Monday, November 28, 2011

Grown-up Words? (From the Cleveland Post, January 27, 2011)

Grown-up Words?

by K. S. Volcjak

Building a child's vocabulary is an important parental responsibility. Oh, how proud we are when our child begins rolling long, grown-up words around in their minds and off their tongues.

Well, not all those grown-up words.

For a long time, my daughter had a rather prim aversion to those words designated in my early years as 'cuss words,' words that come out of my mouth from time to time. Sponge-like, she picked up a lot of my vocabulary and used it, but not those words, and I was grateful. I feel about those words the way I imagine smokers feel about smoking - don't pick up my bad habits.

Now, that aversion has faded. I have started to hear them, usually muttered under her breath, but I can hear them.

Just like my mother could. Once, when I was about my daughter's age, I got caught. I was half-way out the door to go play after supper on a school night. My mother told me to be home earlier than I wanted to be home. I let out an exclamation, thinking I was out of earshot.

"What did you say?"

"'Ship', Mother. I said 'Ship.'" I replied, popping those p's against my lips for all they were worth and compounding the crime of using a vulgar word by adding a lie.

That wasn't my first encounter with words. As my mother tells it, the first time she caught me, she washed my mouth out with soap. Ivory soap. She says I liked the taste of it.

What's a mother to do?

The thing is, I have a difficult relationship with cuss words. I tried to not cuss. I invented substitutes - 'shirtsleeves', 'ding-a-ling-a-bing-dang-it', 'good garden hamburgers!'

But I am a writer because words have power for me, and cuss words are quite potent. Substitutes catch people off guard and diffuse tension with a chuckle but they are not powerful.

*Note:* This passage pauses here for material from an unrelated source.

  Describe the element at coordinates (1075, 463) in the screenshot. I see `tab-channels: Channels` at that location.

For one thing, cuss words are forbidden to children, and so children come to see the use of them as a grown-up thing. They want to grow up, be adult, so they use them. Ick.

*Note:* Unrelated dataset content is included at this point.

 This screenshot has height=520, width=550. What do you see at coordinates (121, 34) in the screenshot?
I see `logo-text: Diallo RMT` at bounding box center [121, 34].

In my family, they were always used with a certain passion. There wasn't much casual cussing. Well, not in mixed company.

Most often, cuss words were reserved for desperate situations, like when the outboard motor wouldn't start, after a whole morning spent packing up and driving down to the water. They came out with the raw emotional pain of family arguments, or in deep anger at the cosmos, calling down God's wrath on the fools in power during elections or scandals or the normal sausage-making of political life. Cussing like that seemed to be a way of shaking your fist at the universe, to let 'them' know that you matter and won't be kicked around like that.

'Cussed' is, of course, a corruption of 'cursed,' but it has taken on a life of its own. Sometimes life has a certain cussedness to it - not the wrath of the gods, but the stubbornness of gravity or wet pavement or heartbreak. There is an emotional release in saying those words in those times.

Children mature, begin seeing their place in the larger world, begin seeing the slings and arrows as personal attacks by outrageous fortune. In one way, the child's cry of "It's not fair!" grows up into cuss words.

Powerful words. Powerful enough to stimulate academic research into the psychological and physiological impacts of uttering them. They meet a need (Really: check out "Profanity" on Wikipedia).

And yet - they are ugly as sin. The first time I saw a professional woman cuss, I was stunned. It was ugly, and I got a sick feeling when I realized I had looked like that.

I can't make my daughter stop cussing, but I can tell her how ugly it is. I can tell her how it will lower her in the regard of people worthy of respect, how it will keep them from taking her seriously, and how that hurts. I can continue my battle and let her see it. And I can hope she gets it sooner than I did.